6.If a point is missed, don’t dwell on it. If it’s a crucial point, ask the professor after class. Simply leave some extra space and go on. It is better than missing yet another point in the lecture. 

7.Keep notes in organized places. For example, refrain from writing downs on random pieces of paper – they could be misplaced too easily, never to be seen again. Instead keep notes in ONE notebook for a certain class. Organizing one’s workspace helps organize their mental clarity when learning. 

8.Use symbols/punctuation to indicate the most important information. Many times a professor will say something is crucial to know or to remember, and so it may benefit the student if the student marks this passage or fact in their notes with a symbol that stands out from the rest of the notes.  

9.Immediately after class, reread the notes that have been taken. This will help the student store the information into their long-term memory and clear up any questions they may be looming from the lecture. 

10.For some students, rewriting their notes after class is a helpful exercise. It helps them expand on words or phrases that had to be abbreviated, often causing them to perform a bit more of research to make sure that what they wrote down was indeed accurate and correct. 

The Cornell System - Making the Best Use of Your Notes

The Cornell System is a method which is equally suitable for taking class notes, or for summarizing texts for revision or research purposes. The Cornell method helps you to take the notes you make in class or the library, and begin the process of organizing them into a coherent foundation for an essay, an exam answer, or as a way of ordering your thoughts for better learning.

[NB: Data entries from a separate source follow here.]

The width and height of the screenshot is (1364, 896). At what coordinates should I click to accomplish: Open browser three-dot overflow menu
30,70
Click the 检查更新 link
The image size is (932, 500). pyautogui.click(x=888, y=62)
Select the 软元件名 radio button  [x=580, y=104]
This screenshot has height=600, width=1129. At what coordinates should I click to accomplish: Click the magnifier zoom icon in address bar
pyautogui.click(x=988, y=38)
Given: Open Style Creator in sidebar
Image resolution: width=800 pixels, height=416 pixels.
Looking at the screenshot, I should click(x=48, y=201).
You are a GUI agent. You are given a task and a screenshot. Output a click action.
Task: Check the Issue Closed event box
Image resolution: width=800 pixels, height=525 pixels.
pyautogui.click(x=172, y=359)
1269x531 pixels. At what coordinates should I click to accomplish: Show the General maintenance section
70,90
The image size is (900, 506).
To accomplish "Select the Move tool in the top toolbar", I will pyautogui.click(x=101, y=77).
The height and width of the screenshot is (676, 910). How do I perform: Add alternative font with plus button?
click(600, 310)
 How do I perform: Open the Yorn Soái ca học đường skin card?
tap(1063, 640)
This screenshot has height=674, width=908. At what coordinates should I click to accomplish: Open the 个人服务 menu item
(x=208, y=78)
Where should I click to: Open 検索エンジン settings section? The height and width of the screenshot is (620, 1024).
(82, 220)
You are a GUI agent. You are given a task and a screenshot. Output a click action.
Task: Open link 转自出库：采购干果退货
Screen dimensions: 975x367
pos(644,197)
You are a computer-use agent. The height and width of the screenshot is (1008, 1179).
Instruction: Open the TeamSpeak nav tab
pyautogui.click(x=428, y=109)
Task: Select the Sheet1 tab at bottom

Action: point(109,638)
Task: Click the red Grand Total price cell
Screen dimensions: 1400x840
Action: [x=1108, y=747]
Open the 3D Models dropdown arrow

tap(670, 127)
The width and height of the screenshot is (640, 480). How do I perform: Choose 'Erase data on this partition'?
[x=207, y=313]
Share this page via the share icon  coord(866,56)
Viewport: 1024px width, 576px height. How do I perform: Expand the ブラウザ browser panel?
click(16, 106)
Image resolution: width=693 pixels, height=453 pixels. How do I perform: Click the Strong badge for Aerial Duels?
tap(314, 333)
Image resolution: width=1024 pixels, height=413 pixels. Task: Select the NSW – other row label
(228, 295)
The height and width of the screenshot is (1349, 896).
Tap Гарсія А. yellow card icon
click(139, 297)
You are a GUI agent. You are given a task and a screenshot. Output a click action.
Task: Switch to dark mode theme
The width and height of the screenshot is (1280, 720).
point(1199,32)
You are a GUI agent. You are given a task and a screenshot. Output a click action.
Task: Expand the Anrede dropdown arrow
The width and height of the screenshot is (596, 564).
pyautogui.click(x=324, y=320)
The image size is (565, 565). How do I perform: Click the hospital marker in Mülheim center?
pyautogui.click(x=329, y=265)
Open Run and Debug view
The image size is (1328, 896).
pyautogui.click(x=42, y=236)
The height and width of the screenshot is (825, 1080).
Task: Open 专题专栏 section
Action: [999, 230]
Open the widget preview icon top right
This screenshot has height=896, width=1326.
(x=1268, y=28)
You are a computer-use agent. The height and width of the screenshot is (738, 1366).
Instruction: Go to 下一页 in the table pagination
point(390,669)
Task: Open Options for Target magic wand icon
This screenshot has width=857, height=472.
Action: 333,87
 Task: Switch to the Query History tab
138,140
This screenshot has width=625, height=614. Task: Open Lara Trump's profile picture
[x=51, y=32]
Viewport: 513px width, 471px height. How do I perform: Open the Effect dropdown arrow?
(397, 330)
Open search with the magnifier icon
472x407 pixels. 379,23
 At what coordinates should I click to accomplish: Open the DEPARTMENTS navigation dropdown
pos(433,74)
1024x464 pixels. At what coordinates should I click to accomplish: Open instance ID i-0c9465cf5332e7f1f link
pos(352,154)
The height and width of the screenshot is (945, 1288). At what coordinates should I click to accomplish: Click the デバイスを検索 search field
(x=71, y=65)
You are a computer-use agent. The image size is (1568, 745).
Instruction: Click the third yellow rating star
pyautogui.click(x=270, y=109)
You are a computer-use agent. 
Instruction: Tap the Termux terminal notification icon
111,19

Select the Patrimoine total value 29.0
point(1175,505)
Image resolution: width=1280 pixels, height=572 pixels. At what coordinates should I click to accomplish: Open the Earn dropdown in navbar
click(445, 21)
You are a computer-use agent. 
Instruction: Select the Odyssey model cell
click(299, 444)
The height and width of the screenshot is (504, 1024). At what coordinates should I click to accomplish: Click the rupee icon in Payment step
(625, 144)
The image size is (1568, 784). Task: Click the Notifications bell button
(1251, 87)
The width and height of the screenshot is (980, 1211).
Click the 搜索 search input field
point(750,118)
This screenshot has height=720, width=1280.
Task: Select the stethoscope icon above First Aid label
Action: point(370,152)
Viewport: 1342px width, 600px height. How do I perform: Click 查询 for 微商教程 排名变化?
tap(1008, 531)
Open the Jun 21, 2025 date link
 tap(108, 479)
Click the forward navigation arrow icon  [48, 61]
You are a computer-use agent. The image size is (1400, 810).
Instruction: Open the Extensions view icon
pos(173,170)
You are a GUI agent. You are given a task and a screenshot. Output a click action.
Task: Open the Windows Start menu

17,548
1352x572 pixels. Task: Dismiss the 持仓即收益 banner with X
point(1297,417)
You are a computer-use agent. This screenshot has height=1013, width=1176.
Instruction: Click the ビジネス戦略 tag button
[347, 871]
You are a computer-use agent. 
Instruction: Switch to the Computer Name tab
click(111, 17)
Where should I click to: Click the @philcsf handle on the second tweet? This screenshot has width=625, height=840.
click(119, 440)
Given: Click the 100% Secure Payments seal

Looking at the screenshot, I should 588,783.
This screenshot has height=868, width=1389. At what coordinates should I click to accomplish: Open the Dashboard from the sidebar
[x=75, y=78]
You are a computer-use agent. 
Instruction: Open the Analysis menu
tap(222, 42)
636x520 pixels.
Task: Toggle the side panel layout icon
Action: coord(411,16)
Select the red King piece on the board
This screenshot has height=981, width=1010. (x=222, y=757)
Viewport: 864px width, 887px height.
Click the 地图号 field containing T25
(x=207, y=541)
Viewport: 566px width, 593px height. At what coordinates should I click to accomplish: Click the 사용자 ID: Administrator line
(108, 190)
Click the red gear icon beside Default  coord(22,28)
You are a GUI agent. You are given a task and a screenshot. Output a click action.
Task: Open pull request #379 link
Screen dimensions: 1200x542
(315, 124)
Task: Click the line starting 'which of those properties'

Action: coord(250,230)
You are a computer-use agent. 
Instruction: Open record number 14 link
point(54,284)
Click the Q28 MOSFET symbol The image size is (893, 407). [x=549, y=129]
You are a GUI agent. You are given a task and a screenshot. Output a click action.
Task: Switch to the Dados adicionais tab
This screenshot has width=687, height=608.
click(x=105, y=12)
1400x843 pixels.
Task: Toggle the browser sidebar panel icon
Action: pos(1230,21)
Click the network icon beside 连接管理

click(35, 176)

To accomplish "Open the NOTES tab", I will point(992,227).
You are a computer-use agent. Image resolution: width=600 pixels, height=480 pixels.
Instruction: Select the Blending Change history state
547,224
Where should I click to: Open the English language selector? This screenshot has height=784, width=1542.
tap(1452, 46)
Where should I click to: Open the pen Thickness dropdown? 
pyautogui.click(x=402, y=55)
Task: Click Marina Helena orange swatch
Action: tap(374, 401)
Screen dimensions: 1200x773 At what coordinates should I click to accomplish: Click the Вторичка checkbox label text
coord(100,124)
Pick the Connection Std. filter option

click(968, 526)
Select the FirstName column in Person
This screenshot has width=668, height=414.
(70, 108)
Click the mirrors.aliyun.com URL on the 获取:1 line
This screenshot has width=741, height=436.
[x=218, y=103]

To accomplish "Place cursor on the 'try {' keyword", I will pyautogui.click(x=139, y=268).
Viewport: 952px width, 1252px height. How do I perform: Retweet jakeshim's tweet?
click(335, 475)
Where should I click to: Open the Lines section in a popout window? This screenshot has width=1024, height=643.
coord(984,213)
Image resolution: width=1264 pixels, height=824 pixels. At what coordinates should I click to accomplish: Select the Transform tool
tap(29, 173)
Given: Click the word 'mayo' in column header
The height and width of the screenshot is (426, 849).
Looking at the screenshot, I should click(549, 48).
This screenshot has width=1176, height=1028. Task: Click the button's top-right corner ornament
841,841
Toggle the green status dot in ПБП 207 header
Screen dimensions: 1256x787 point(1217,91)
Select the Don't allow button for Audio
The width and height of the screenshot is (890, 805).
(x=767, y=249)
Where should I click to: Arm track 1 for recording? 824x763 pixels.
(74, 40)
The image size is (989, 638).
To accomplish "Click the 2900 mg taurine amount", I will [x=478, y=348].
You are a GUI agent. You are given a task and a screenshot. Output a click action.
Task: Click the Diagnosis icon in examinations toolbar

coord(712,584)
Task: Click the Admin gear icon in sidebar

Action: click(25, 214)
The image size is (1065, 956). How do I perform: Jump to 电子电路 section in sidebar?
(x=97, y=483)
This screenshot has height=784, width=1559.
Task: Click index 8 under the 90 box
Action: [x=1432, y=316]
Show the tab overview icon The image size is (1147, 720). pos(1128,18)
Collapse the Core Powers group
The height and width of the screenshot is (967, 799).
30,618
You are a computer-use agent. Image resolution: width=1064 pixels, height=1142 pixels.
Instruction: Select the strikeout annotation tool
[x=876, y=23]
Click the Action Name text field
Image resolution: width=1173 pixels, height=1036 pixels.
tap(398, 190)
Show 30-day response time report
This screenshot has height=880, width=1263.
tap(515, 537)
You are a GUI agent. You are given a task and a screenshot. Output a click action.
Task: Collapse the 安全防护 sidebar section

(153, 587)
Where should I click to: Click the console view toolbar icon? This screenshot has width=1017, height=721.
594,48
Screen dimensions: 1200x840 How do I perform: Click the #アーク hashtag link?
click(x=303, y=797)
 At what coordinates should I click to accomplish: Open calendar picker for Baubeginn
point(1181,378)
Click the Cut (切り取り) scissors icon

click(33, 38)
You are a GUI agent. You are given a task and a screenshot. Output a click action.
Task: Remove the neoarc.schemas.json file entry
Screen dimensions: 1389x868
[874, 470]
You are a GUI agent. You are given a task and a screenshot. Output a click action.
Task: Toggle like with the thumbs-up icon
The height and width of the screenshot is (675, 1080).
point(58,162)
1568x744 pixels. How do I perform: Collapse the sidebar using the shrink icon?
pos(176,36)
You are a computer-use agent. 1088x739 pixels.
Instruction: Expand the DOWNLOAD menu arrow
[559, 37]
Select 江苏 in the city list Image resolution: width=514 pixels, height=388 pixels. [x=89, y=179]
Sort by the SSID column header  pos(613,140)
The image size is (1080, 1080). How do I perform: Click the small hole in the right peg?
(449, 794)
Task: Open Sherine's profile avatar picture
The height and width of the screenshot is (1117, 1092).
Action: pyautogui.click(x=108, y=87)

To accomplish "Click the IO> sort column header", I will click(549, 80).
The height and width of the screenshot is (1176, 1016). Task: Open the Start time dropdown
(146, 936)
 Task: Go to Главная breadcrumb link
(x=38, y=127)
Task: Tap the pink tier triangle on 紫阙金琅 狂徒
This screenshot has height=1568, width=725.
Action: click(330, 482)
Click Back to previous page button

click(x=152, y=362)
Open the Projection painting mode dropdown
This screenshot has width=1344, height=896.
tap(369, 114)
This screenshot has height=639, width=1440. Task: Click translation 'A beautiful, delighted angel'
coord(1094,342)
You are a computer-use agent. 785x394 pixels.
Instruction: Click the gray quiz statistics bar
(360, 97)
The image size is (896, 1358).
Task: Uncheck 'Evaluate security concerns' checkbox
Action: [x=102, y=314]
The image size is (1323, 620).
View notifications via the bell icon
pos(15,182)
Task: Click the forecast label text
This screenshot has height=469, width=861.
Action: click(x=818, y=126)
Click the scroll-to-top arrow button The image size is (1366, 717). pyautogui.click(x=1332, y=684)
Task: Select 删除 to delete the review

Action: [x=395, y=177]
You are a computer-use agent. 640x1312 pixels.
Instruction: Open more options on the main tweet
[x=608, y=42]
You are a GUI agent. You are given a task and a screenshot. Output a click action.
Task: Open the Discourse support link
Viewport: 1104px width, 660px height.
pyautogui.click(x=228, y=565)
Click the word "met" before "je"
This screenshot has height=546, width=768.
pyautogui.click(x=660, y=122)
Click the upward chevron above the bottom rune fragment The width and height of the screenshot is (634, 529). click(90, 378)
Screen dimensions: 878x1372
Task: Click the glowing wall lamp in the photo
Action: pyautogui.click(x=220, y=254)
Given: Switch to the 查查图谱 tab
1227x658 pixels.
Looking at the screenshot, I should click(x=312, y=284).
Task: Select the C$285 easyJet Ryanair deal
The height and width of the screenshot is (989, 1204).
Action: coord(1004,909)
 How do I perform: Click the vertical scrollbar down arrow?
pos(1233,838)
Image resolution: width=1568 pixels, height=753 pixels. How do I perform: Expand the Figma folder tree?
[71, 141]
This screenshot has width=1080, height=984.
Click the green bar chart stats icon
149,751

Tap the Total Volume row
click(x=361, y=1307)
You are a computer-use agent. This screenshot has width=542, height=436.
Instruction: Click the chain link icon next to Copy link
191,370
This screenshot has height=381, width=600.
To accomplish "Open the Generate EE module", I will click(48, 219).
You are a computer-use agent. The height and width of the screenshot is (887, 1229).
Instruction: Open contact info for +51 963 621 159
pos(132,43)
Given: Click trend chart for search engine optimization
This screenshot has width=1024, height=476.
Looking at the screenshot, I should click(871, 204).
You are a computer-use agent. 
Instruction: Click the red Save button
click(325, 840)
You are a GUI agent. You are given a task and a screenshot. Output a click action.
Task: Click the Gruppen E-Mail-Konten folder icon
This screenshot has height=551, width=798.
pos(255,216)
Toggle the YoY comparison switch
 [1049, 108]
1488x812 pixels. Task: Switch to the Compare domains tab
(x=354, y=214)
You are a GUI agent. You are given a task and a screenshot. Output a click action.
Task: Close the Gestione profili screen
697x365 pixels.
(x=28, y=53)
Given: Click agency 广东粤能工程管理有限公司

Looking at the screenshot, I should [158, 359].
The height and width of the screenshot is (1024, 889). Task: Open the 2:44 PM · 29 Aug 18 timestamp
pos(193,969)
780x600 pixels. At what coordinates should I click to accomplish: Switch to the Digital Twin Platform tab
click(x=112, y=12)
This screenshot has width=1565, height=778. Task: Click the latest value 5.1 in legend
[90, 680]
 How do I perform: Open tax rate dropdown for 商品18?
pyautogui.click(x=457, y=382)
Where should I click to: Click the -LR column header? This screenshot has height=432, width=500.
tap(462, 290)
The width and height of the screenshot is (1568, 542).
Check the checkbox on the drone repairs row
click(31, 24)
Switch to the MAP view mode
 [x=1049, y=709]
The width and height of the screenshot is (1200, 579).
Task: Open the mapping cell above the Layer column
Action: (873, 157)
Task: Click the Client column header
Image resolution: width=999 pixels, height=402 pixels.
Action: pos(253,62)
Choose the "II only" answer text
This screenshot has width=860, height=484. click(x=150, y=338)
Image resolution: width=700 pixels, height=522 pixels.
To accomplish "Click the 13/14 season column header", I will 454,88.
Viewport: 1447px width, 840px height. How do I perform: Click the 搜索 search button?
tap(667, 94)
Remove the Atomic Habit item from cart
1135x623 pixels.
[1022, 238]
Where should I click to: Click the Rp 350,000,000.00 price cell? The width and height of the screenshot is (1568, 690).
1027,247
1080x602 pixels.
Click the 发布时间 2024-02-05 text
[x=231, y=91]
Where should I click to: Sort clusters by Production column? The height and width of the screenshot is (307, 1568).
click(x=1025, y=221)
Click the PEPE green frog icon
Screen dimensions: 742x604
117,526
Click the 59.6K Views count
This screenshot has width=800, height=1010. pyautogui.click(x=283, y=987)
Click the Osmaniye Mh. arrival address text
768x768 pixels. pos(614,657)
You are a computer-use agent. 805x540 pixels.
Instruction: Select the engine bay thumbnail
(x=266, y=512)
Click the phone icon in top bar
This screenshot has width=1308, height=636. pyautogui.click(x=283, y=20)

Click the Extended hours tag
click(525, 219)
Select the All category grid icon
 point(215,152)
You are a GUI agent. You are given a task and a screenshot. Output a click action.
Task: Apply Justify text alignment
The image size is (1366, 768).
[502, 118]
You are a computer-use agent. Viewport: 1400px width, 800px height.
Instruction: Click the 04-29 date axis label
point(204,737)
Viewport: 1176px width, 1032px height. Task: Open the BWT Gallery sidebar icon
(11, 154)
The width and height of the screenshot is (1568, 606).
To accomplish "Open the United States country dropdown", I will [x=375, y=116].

Although the following description of the method is for making handwritten notes, if you prefer to take notes electronically there are templates available for use with popular note-taking apps such as Evernote or Microsoft OneNote, as well as dedicated laptop and tablet software from various vendors.

Whichever you choose, the power of the technique is in the way it encourages you to organize your notes, and so the same basic procedure applies.

This method works by dividing your notes page into three sections. Section off the bottom two inches or so of each page by drawing a horizontal line. The area below the line will be your 'summary' section. Next, section off a leftmost couple of inches of your page: this will be your 'keyword' or 'recall' section. You will then be left with the largest area of the page in which to take notes as normal, dividing them into rough paragraphs by topic or idea.

After completing your basic notes, for each paragraph write a question, or a keyword or two, in the recall section to the left. Choose words which will help you remember the contents of the main notes. As well as forcing you to clarify the main concept of that section of notes (which will help you to memorize it), it will serve as a quick reference study guide in the future. Some people prefer to add these reminders as they go along, but if you're struggling to keep up the pace it's more important to concentrate on the main body of your notes. It's better to add accurate keywords later on than to rush them during the main note-taking, to the detriment of both.

Finally, use the summary area at the bottom of each page to write a high-level overview of the contents of the page, limiting yourself to only a couple of sentences or a few bullet points. 

Successful academic notes don't concentrate on the exact wording, but on capturing concepts and ideas, and important specific facts if appropriate. You're not taking legal minutes, and your notes only need make sense to you. Developing a system that suits your preferences, and that balances speed with accuracy will stand you in excellent stead in your educational efforts.